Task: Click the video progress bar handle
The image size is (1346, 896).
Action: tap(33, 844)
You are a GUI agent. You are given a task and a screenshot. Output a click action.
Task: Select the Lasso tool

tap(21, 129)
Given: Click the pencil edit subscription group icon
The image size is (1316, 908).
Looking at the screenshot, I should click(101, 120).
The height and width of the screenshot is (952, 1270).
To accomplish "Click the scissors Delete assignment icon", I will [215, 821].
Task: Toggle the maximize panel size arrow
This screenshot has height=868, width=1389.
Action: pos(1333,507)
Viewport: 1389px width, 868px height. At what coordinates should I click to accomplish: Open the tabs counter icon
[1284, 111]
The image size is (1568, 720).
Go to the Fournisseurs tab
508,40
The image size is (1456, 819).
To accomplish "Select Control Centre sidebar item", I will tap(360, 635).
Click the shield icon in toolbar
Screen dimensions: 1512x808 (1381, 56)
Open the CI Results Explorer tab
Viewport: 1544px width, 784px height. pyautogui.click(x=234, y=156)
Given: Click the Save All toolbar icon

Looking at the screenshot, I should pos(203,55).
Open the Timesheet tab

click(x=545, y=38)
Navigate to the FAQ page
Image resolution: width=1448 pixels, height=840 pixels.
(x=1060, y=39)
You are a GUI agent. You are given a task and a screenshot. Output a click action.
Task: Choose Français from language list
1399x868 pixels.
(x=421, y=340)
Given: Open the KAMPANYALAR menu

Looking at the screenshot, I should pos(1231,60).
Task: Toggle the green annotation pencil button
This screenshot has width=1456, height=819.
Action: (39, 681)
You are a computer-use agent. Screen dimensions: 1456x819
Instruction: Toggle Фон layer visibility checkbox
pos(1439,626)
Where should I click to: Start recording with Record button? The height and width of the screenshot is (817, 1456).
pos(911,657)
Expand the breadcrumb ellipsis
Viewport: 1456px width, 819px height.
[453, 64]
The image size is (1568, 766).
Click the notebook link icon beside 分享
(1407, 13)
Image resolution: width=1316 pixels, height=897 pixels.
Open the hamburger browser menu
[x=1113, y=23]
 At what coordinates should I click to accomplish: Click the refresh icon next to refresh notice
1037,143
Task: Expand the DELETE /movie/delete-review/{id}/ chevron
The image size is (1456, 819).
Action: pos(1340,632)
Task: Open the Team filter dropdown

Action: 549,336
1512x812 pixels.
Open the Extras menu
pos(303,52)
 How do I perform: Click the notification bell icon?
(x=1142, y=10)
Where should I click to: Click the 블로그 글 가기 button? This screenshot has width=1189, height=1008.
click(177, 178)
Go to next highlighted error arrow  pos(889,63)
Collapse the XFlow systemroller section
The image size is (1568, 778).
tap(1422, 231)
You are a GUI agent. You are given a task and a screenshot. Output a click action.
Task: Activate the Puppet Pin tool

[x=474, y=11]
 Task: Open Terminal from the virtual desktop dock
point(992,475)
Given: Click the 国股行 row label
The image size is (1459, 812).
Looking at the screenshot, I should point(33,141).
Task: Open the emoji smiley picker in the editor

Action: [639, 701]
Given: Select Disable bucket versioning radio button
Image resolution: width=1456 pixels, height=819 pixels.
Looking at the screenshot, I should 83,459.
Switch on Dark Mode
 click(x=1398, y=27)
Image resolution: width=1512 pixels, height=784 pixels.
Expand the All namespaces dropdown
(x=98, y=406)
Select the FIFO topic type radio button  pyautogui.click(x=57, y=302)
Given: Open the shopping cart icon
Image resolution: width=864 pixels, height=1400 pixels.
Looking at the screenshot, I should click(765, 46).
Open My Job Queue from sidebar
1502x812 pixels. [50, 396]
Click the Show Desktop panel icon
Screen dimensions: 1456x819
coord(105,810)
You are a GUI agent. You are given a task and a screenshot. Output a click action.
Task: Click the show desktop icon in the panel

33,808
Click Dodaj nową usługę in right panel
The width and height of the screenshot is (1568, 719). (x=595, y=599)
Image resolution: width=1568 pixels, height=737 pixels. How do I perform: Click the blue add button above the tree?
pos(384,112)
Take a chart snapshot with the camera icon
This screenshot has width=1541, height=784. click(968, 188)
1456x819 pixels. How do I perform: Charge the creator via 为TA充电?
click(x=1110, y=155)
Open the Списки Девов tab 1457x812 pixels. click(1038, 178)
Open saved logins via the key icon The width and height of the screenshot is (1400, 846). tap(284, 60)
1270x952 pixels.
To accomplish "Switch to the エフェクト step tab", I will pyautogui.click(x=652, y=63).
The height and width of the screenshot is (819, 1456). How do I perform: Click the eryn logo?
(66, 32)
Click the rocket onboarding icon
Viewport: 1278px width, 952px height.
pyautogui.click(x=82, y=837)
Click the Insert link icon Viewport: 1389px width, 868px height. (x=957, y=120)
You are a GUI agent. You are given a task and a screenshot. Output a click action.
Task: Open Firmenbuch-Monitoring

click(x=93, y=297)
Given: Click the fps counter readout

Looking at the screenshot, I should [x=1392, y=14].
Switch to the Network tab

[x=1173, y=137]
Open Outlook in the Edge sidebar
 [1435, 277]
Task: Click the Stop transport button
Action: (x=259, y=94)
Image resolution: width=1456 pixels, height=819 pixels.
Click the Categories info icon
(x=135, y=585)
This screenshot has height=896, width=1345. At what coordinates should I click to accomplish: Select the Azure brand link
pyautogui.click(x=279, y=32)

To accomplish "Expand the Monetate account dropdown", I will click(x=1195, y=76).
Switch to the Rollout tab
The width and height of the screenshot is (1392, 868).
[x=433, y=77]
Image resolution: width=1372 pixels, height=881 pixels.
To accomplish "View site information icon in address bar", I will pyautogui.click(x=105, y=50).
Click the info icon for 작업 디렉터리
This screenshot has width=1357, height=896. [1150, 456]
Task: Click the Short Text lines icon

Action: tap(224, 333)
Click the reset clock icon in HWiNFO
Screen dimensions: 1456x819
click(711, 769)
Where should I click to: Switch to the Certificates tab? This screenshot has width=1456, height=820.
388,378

### ASSIGNMENT
Set down each line of the material above without a single alteration.

### RESPONSE BOX
Task: Click the video progress bar handle
The image size is (1346, 896).
Action: tap(33, 844)
You are a GUI agent. You are given a task and a screenshot. Output a click action.
Task: Select the Lasso tool

tap(21, 129)
Given: Click the pencil edit subscription group icon
The image size is (1316, 908).
Looking at the screenshot, I should click(101, 120).
The height and width of the screenshot is (952, 1270).
To accomplish "Click the scissors Delete assignment icon", I will [215, 821].
Task: Toggle the maximize panel size arrow
This screenshot has height=868, width=1389.
Action: pos(1333,507)
Viewport: 1389px width, 868px height. At what coordinates should I click to accomplish: Open the tabs counter icon
[1284, 111]
The image size is (1568, 720).
Go to the Fournisseurs tab
508,40
The image size is (1456, 819).
To accomplish "Select Control Centre sidebar item", I will tap(360, 635).
Click the shield icon in toolbar
Screen dimensions: 1512x808 (1381, 56)
Open the CI Results Explorer tab
Viewport: 1544px width, 784px height. pyautogui.click(x=234, y=156)
Given: Click the Save All toolbar icon

Looking at the screenshot, I should pos(203,55).
Open the Timesheet tab

click(x=545, y=38)
Navigate to the FAQ page
Image resolution: width=1448 pixels, height=840 pixels.
(x=1060, y=39)
You are a GUI agent. You are given a task and a screenshot. Output a click action.
Task: Choose Français from language list
1399x868 pixels.
(x=421, y=340)
Given: Open the KAMPANYALAR menu

Looking at the screenshot, I should pos(1231,60).
Task: Toggle the green annotation pencil button
This screenshot has width=1456, height=819.
Action: (39, 681)
You are a computer-use agent. Screen dimensions: 1456x819
Instruction: Toggle Фон layer visibility checkbox
pos(1439,626)
Where should I click to: Start recording with Record button? The height and width of the screenshot is (817, 1456).
pos(911,657)
Expand the breadcrumb ellipsis
Viewport: 1456px width, 819px height.
[453, 64]
The image size is (1568, 766).
Click the notebook link icon beside 分享
(1407, 13)
Image resolution: width=1316 pixels, height=897 pixels.
Open the hamburger browser menu
[x=1113, y=23]
 At what coordinates should I click to accomplish: Click the refresh icon next to refresh notice
1037,143
Task: Expand the DELETE /movie/delete-review/{id}/ chevron
The image size is (1456, 819).
Action: pos(1340,632)
Task: Open the Team filter dropdown

Action: 549,336
1512x812 pixels.
Open the Extras menu
pos(303,52)
 How do I perform: Click the notification bell icon?
(x=1142, y=10)
Where should I click to: Click the 블로그 글 가기 button? This screenshot has width=1189, height=1008.
click(177, 178)
Go to next highlighted error arrow  pos(889,63)
Collapse the XFlow systemroller section
The image size is (1568, 778).
tap(1422, 231)
You are a GUI agent. You are given a task and a screenshot. Output a click action.
Task: Activate the Puppet Pin tool

[x=474, y=11]
 Task: Open Terminal from the virtual desktop dock
point(992,475)
Given: Click the 国股行 row label
The image size is (1459, 812).
Looking at the screenshot, I should point(33,141).
Task: Open the emoji smiley picker in the editor

Action: [639, 701]
Given: Select Disable bucket versioning radio button
Image resolution: width=1456 pixels, height=819 pixels.
Looking at the screenshot, I should 83,459.
Switch on Dark Mode
 click(x=1398, y=27)
Image resolution: width=1512 pixels, height=784 pixels.
Expand the All namespaces dropdown
(x=98, y=406)
Select the FIFO topic type radio button  pyautogui.click(x=57, y=302)
Given: Open the shopping cart icon
Image resolution: width=864 pixels, height=1400 pixels.
Looking at the screenshot, I should click(765, 46).
Open My Job Queue from sidebar
1502x812 pixels. [50, 396]
Click the Show Desktop panel icon
Screen dimensions: 1456x819
coord(105,810)
You are a GUI agent. You are given a task and a screenshot. Output a click action.
Task: Click the show desktop icon in the panel

33,808
Click Dodaj nową usługę in right panel
The width and height of the screenshot is (1568, 719). (x=595, y=599)
Image resolution: width=1568 pixels, height=737 pixels. How do I perform: Click the blue add button above the tree?
pos(384,112)
Take a chart snapshot with the camera icon
This screenshot has width=1541, height=784. click(968, 188)
1456x819 pixels. How do I perform: Charge the creator via 为TA充电?
click(x=1110, y=155)
Open the Списки Девов tab 1457x812 pixels. click(1038, 178)
Open saved logins via the key icon The width and height of the screenshot is (1400, 846). tap(284, 60)
1270x952 pixels.
To accomplish "Switch to the エフェクト step tab", I will pyautogui.click(x=652, y=63).
The height and width of the screenshot is (819, 1456). How do I perform: Click the eryn logo?
(66, 32)
Click the rocket onboarding icon
Viewport: 1278px width, 952px height.
pyautogui.click(x=82, y=837)
Click the Insert link icon Viewport: 1389px width, 868px height. (x=957, y=120)
You are a GUI agent. You are given a task and a screenshot. Output a click action.
Task: Open Firmenbuch-Monitoring

click(x=93, y=297)
Given: Click the fps counter readout

Looking at the screenshot, I should [x=1392, y=14].
Switch to the Network tab

[x=1173, y=137]
Open Outlook in the Edge sidebar
 [1435, 277]
Task: Click the Stop transport button
Action: (x=259, y=94)
Image resolution: width=1456 pixels, height=819 pixels.
Click the Categories info icon
(x=135, y=585)
This screenshot has height=896, width=1345. At what coordinates should I click to accomplish: Select the Azure brand link
pyautogui.click(x=279, y=32)

To accomplish "Expand the Monetate account dropdown", I will click(x=1195, y=76).
Switch to the Rollout tab
The width and height of the screenshot is (1392, 868).
[x=433, y=77]
Image resolution: width=1372 pixels, height=881 pixels.
To accomplish "View site information icon in address bar", I will pyautogui.click(x=105, y=50).
Click the info icon for 작업 디렉터리
This screenshot has width=1357, height=896. [1150, 456]
Task: Click the Short Text lines icon

Action: tap(224, 333)
Click the reset clock icon in HWiNFO
Screen dimensions: 1456x819
click(711, 769)
Where should I click to: Switch to the Certificates tab? This screenshot has width=1456, height=820.
388,378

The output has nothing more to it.